Total: 30 minPrep: 15 minCook: 15 min4 servingsDifficulty: Easy⭐ 4.7 (234+ ratings)$
Ingredients
Servings:
- 1 pint cherry tomatoes, halved
- 1 medium zucchini, sliced
- 1 red bell pepper, sliced
- 1 small red onion, cut into wedges
- 1 teaspoon olive oil
- 1 teaspoon dried oregano
- Salt and pepper to taste
- 6 ounces halloumi cheese, cubed
- 4 whole wheat pita breads
- 1/4 cup fresh parsley, chopped
Steps
- 1 Preheat grill to medium-high heat.
- 2 Toss cherry tomatoes, zucchini, red bell pepper, and red onion with olive oil, oregano, salt, and pepper.

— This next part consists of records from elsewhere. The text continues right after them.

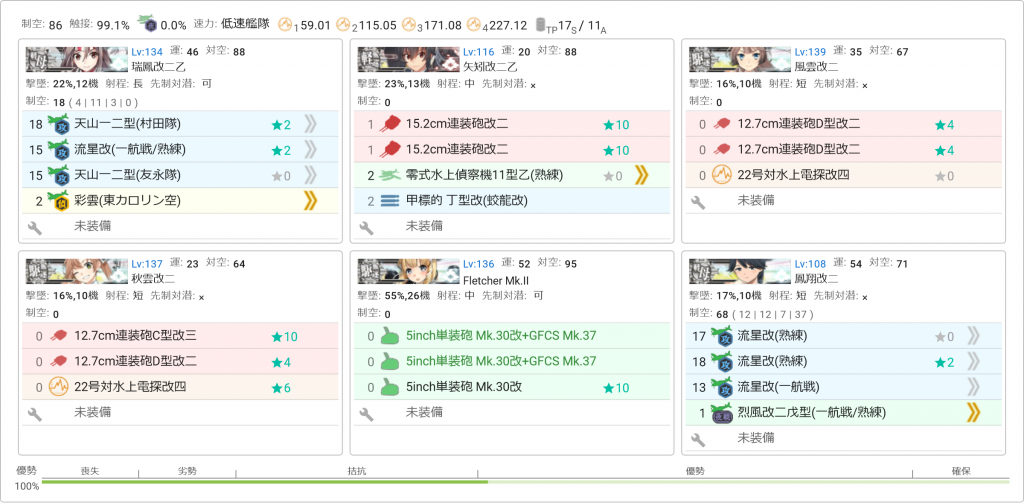Click the midget sub icon for 甲標的 丁型改

click(x=390, y=201)
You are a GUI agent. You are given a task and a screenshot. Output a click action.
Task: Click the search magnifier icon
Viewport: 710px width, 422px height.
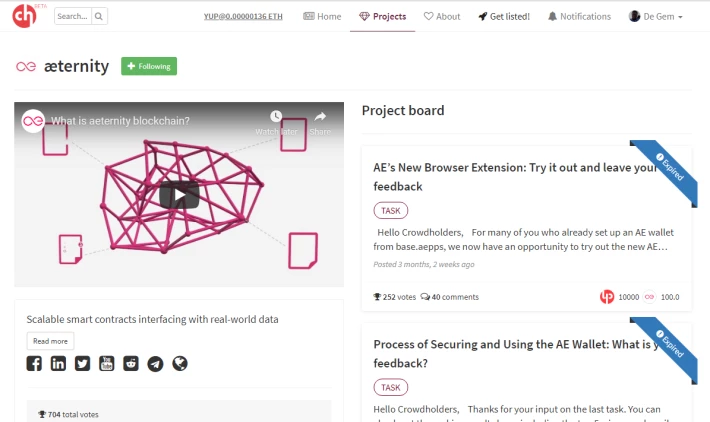point(99,16)
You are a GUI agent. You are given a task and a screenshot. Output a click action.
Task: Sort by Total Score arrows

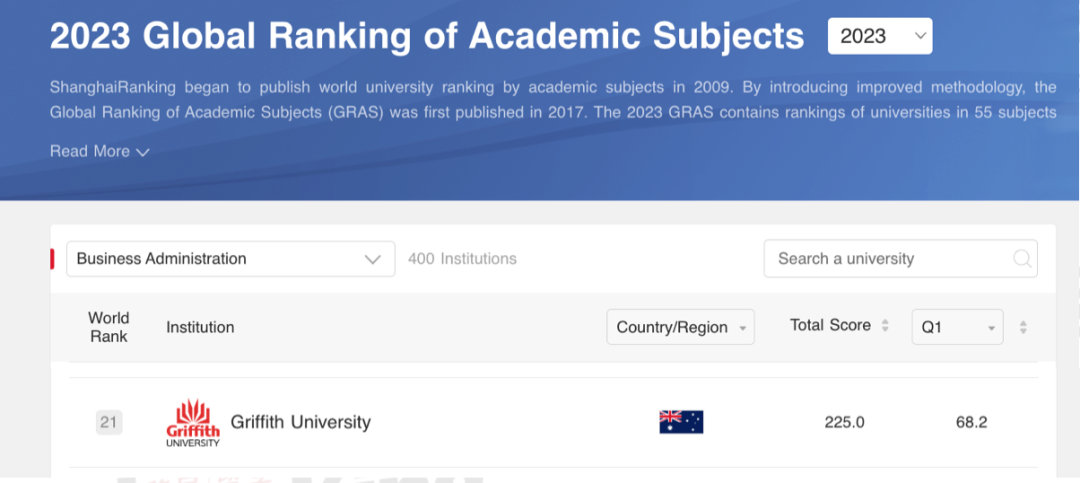[886, 326]
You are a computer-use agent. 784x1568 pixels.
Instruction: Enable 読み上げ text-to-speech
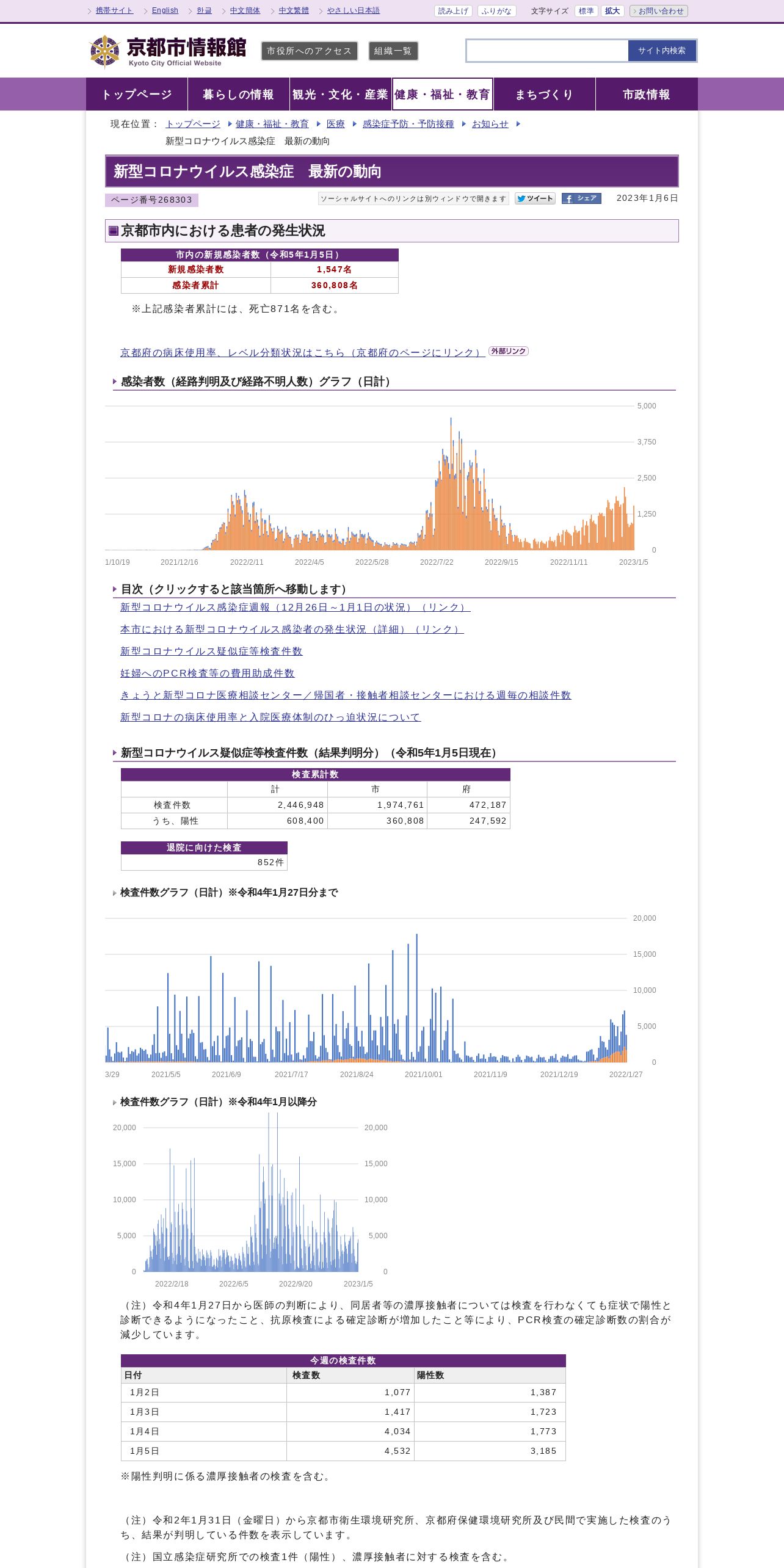453,11
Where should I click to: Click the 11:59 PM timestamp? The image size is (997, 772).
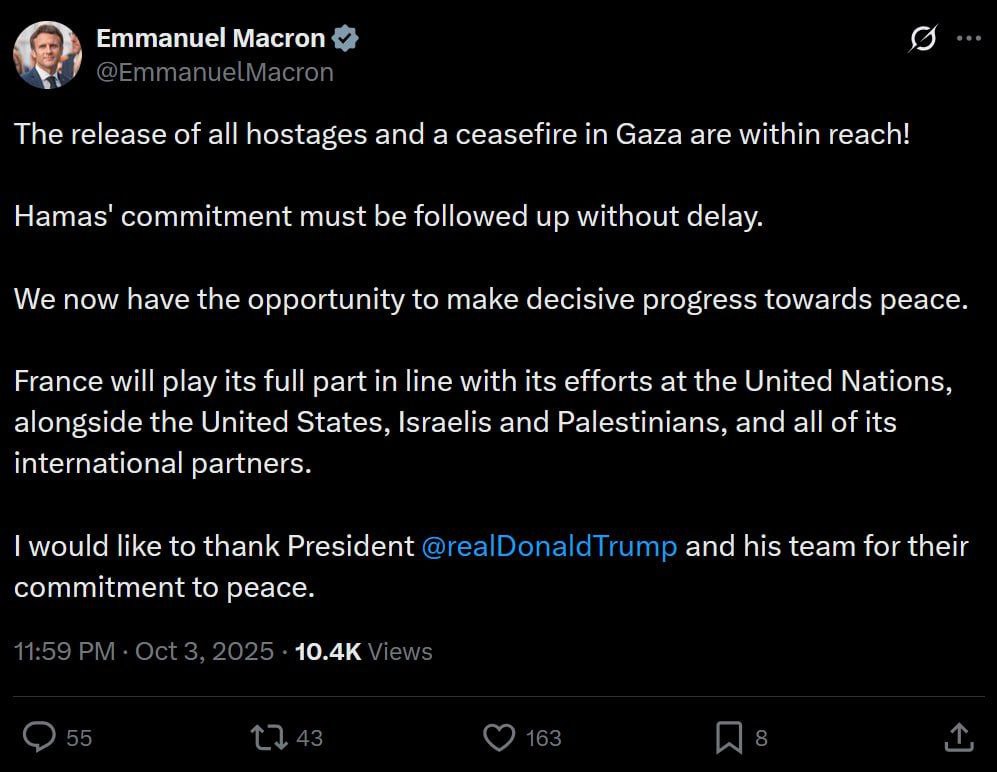click(x=64, y=652)
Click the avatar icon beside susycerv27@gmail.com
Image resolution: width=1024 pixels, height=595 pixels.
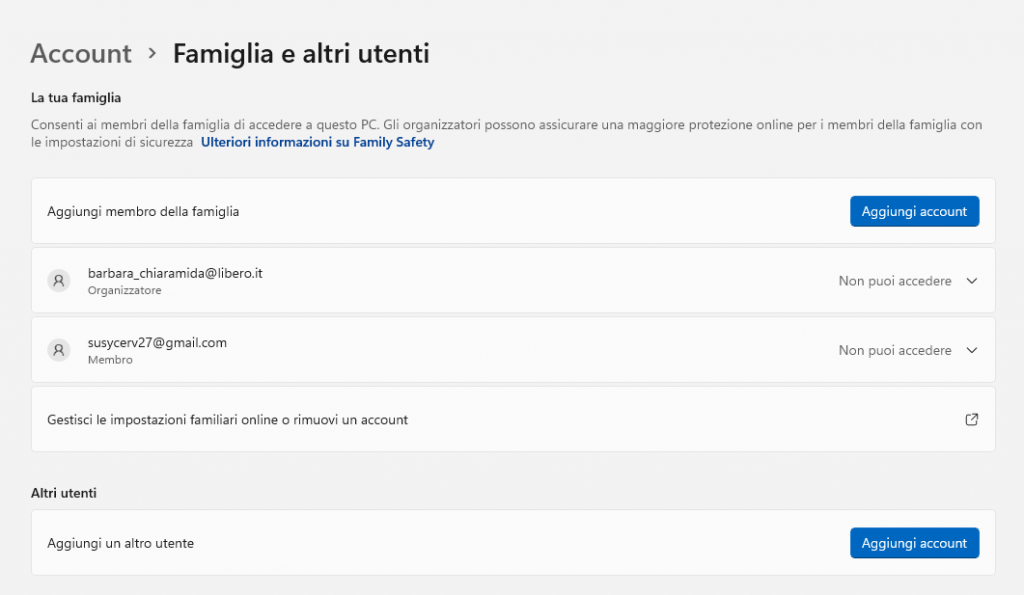[59, 350]
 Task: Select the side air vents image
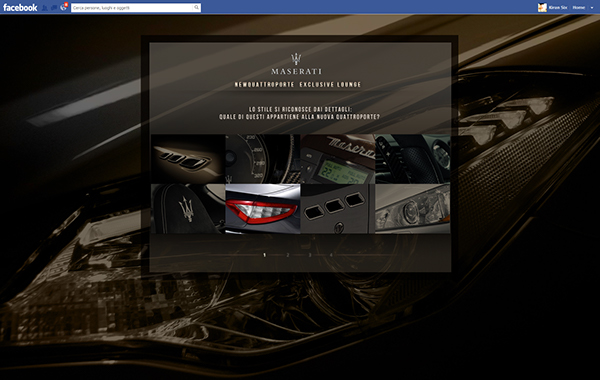(188, 159)
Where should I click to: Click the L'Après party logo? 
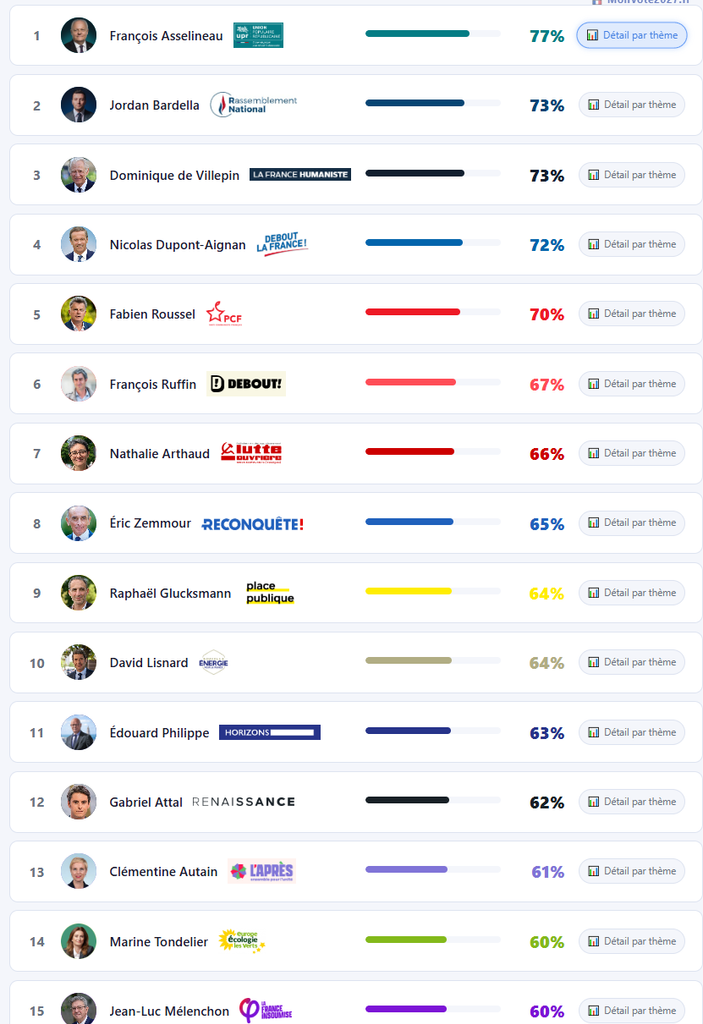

- 3 Grill vegetables for 8-10 minutes, turning occasionally, until tender and marked.
- 4 Grill halloumi cubes for 2-3 minutes per side until golden brown.
- 5 Warm pita breads on the grill for about 30 seconds per side.
- 6 Stuff each pita with grilled vegetables and halloumi.
- 7 Garnish with chopped parsley before serving.
Equipment
- Grill or grill pan
- Tongs
Variations
- Add a sprinkle of feta cheese for extra tang.
- Substitute halloumi with grilled chicken for a non-vegetarian option.
Substitutions
- If halloumi is unavailable, use firm tofu or another grill-friendly cheese.
Pairings
- Greek salad
- Tzatziki sauce
- Warm pita bread
Nutrition
Calories:
350 kcal
Fat:
12g fat
Carbs:
45g carbohydrates
Protein:
15g protein
Fiber:
6g fiber
Sugar:
6g sugar
Sodium:
600mg sodium
Tips
- For extra flavor, brush pita pockets with a drizzle of olive oil before filling.
- If grilling isn't an option, use a stovetop grill pan.
Storage
Store leftovers in an airtight container in the fridge for up to 2 days. Reheat in a toaster oven or skillet to maintain pita texture.
Freezing: Does not freeze well due to the texture of the pita and halloumi.
Serving Suggestions
- Serve with a refreshing cucumber yogurt sauce.
- Pair with a Greek salad for a complete meal.
FAQ
Can I make this recipe vegan?
Yes, simply omit the halloumi cheese or replace it with grilled tofu or portobello mushrooms.